Poland backtracks on Holocaust law

Benjamin Netanyahu said that by securing the Polish concession, his team "upheld our prime duty to ensure the historic truth about the Holocaust."

Holocaust survivors protesting in front of the Polish embassy in Tel Aviv in February. Photo: Gil Cohen-Magen/AFP/Getty Images
Holocaust survivors protesting in front of the Polish embassy in Tel Aviv in February. Photo: Gil Cohen-Magen/AFP/Getty Images

BENJAMIN Netanyahu says he put a stop to Poland’s affront on Holocaust memory – but historians aren’t convinced.

Israel’s Prime Minister triumphantly told the nation that, after discussions, Poland has agreed to “completely rescind” the aspects of its five-month-old law “that caused uproar and distress” in Israel and internationally.

The law prescribed prison sentences for people who describe Nazi camps as “Polish death camps” or who suggest that the Polish nation was complicit in the Shoah. The law remains, but Poland’s parliament, senate and president have eliminated criminal penalties.

Netanyahu said that by securing the Polish concession, his team “stood on guard to protect the truth,” and “upheld our prime duty to ensure the historic truth about the Holocaust.”

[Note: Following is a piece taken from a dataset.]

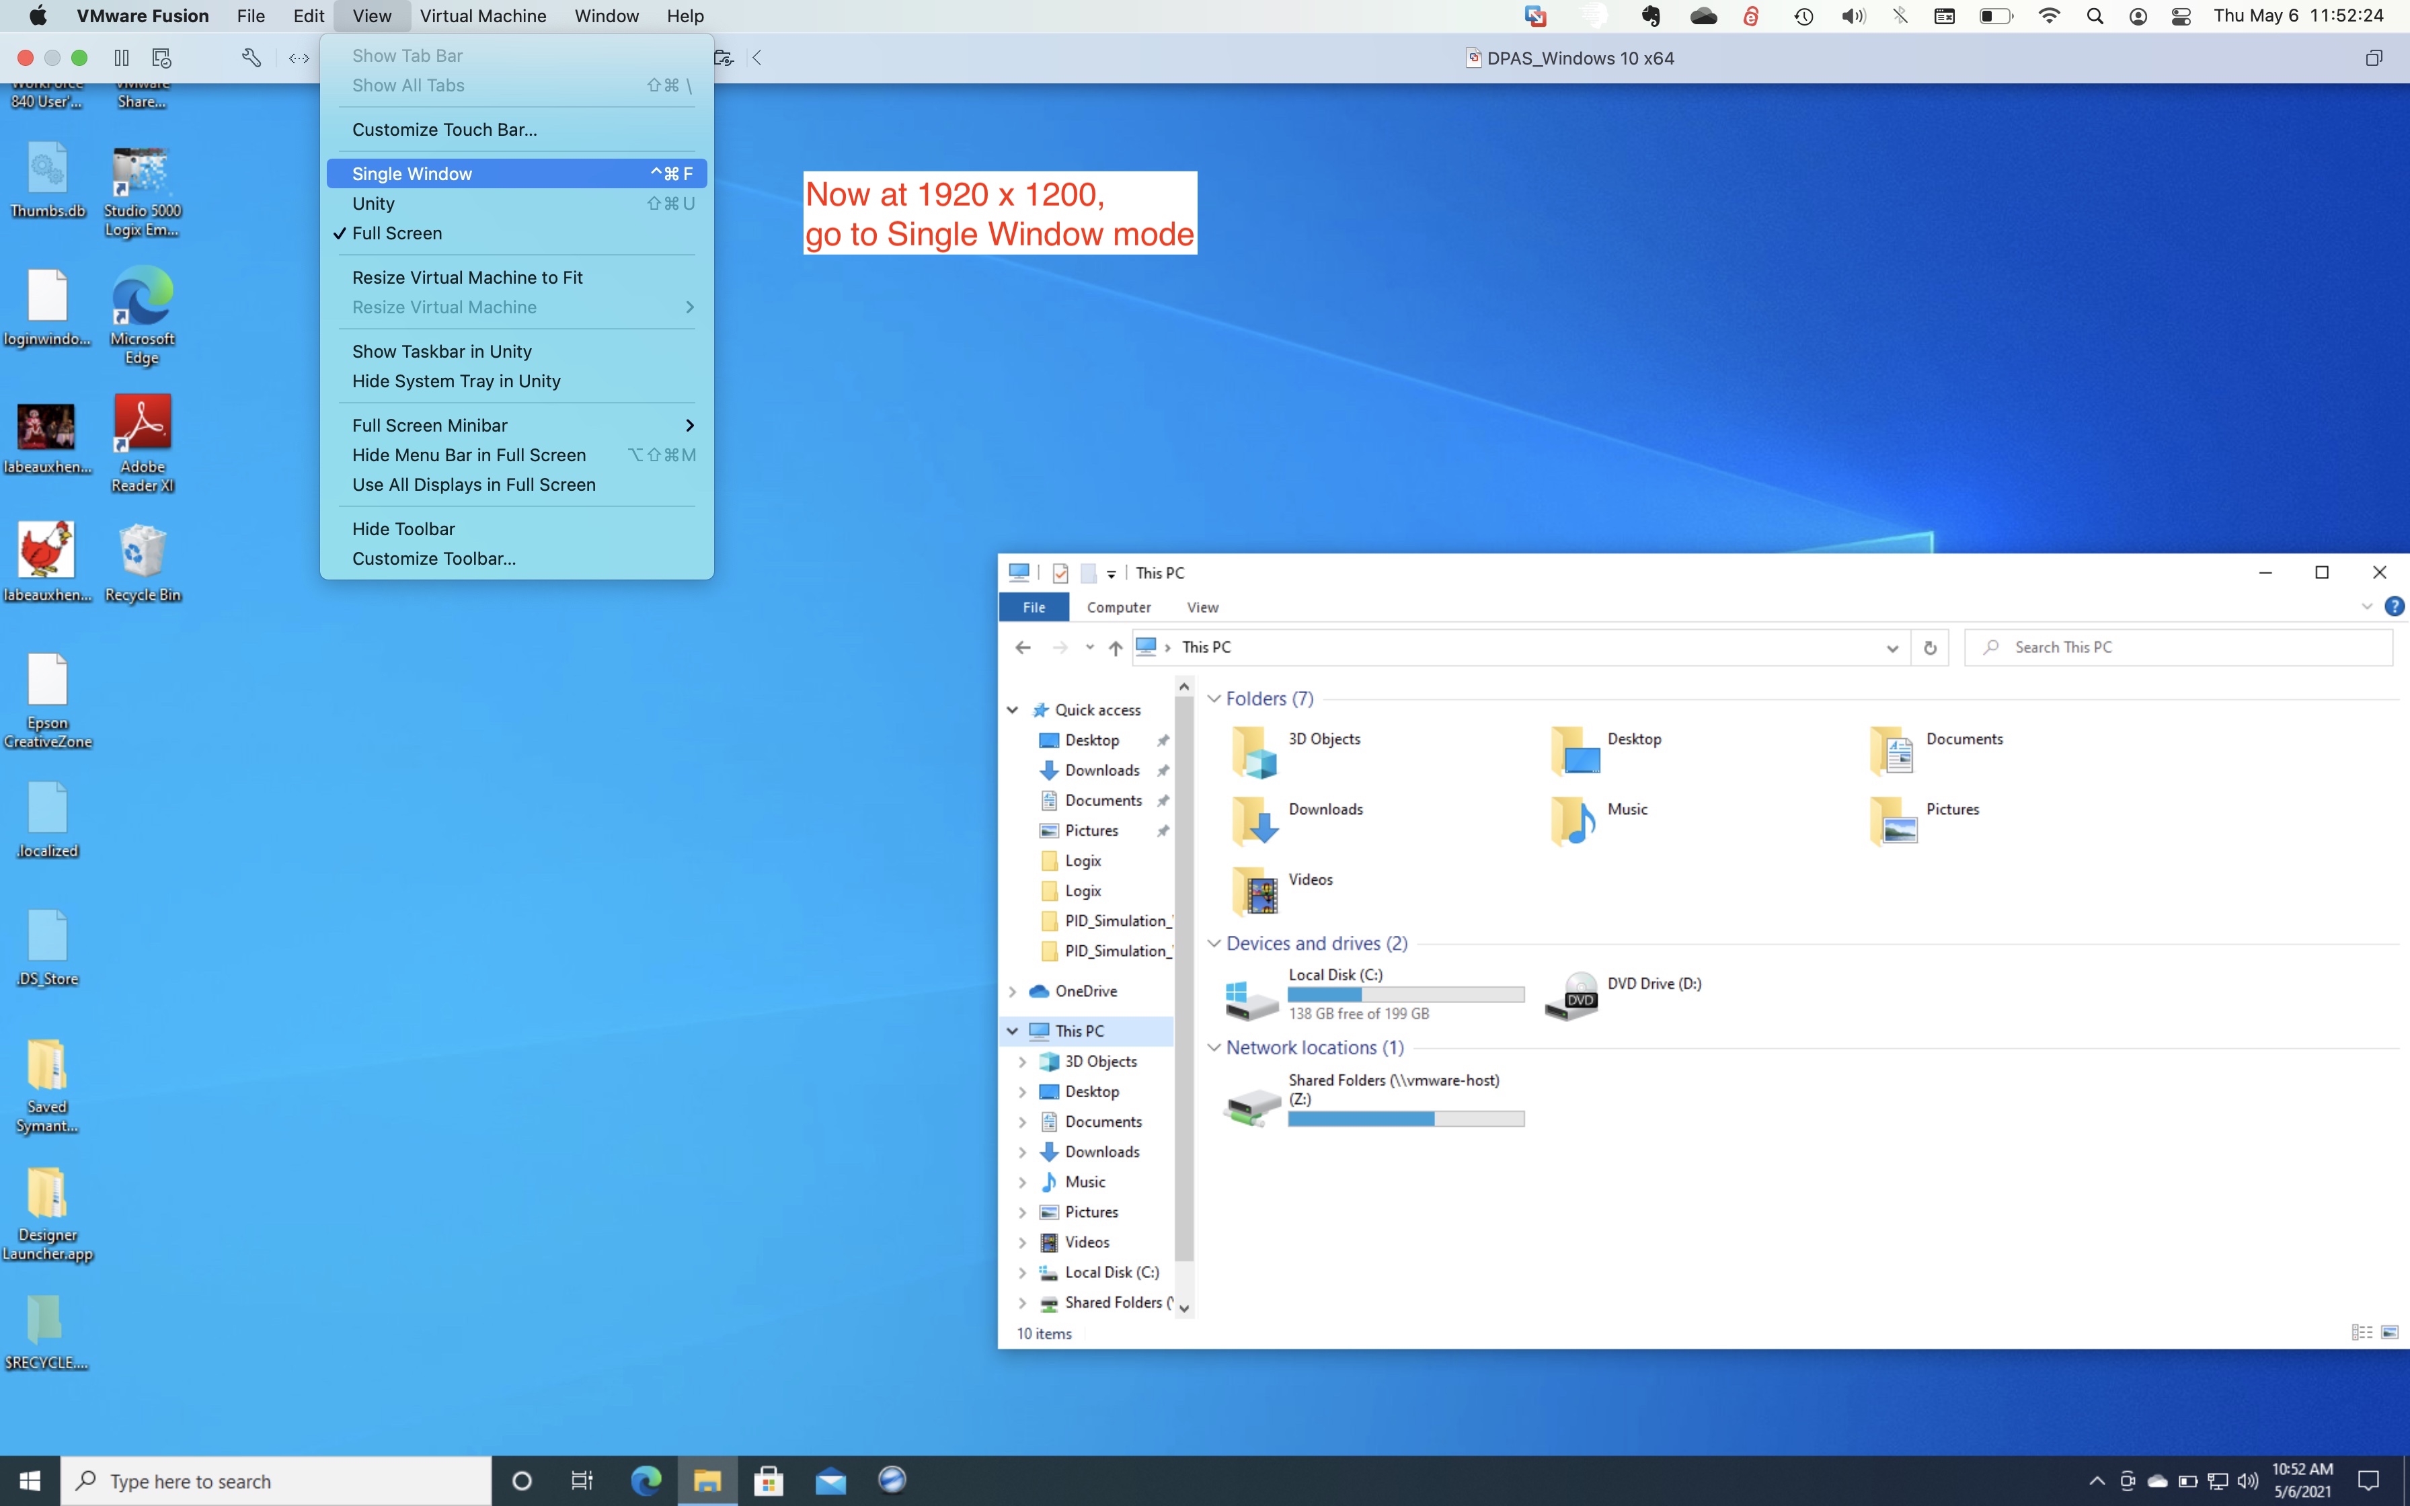Collapse the Folders (7) group
Viewport: 2410px width, 1506px height.
pyautogui.click(x=1214, y=698)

But even if the threat is civil action instead of prison time, some Israelis said that the law is still outrageous.

“When it comes to the memory of the Holocaust we don’t negotiate and we don’t accept political compromises,” said Yair Lapid, leader of the Yesh Atid party. “We need to go on, and demand the complete cancellation of this degrading law.”

Jacob Nagel, the professor who Netanyahu tasked with talking to Poland, said that he approached the negotiations as the son of a survivor and with “awe and respect, with the required sensitivity and with no compromise.” He said he achieved “a very good outcome for the people of Israel”.

Netanyahu was pleased with a joint Israeli-Polish statement that was signed – while the top historian Yehuda Bauer called it a document of “betrayal, betrayal, betrayal”.

The statement calls the Holocaust an “unprecedented crime” by Nazi Germany and says that Poland “has always expressed the highest understanding of the significance of the Holocaust as the most tragic part of the Jewish national experience.”

The two countries reject the description of Nazi camps as “Polish,” while agreeing that Holocaust research needs to be free.

But they “reject the actions aimed at blaming Poland or the Polish nation as a whole for the atrocities committed by the Nazis and their collaborators of different nations.”

They “acknowledge and condemn every single case of cruelty against Jews perpetrated by Poles during World War II.” There were “some people” who showed their “darkest side” at the time, “regardless of their origin, religion or worldview”.

Meanwhile, Israel and Poland “are honoured to remember heroic acts of numerous Poles, especially the Righteous Among the Nations, who risked their lives to save Jewish people.”

For Bauer, the emphasis in the statement was wrong. There were not “numerous” rescuers, he said. “Even if we assume that the real figure is 200,000, out of 21 million Poles, that’s only one per cent,” he told a radio interviewer. “What about the other 99 per cent?”

Bauer also lambasted the statement for being so vague about the people who showed their “darkest side”.

“What is ‘regardless of their origin’? Were they born on the moon? It’s Poles, and not one or two,” he said.

Bauer said that Israel was actually giving its seal of approval to a law that will lead to persecution of Polish historians who highlight crimes of Poles among Jews.

Unlike Bauer, Yad Vashem welcomed the Israeli-Polish agreement, calling it a “positive development in the right direction”.

But Efraim Zuroff, the chief Nazi-hunter of the Simon Wiesenthal Centre, told The AJN that he considers the agreement “very flawed”.

“There’s still a way of nationalist and ultra-nationalist to make life miserable for those historians who want to tell the truth about Polish involvement,” he said.

“The previous version said that the Polish prosecution could take people to court and those people could be punished with imprisonment, this clause was removed but it doesn’t prevent private individuals or organisations from suing.”

And with this in place, he predicted, despite official declarations in favour of free scholarship, Polish historians will still self-censor and Holocaust history will suffer.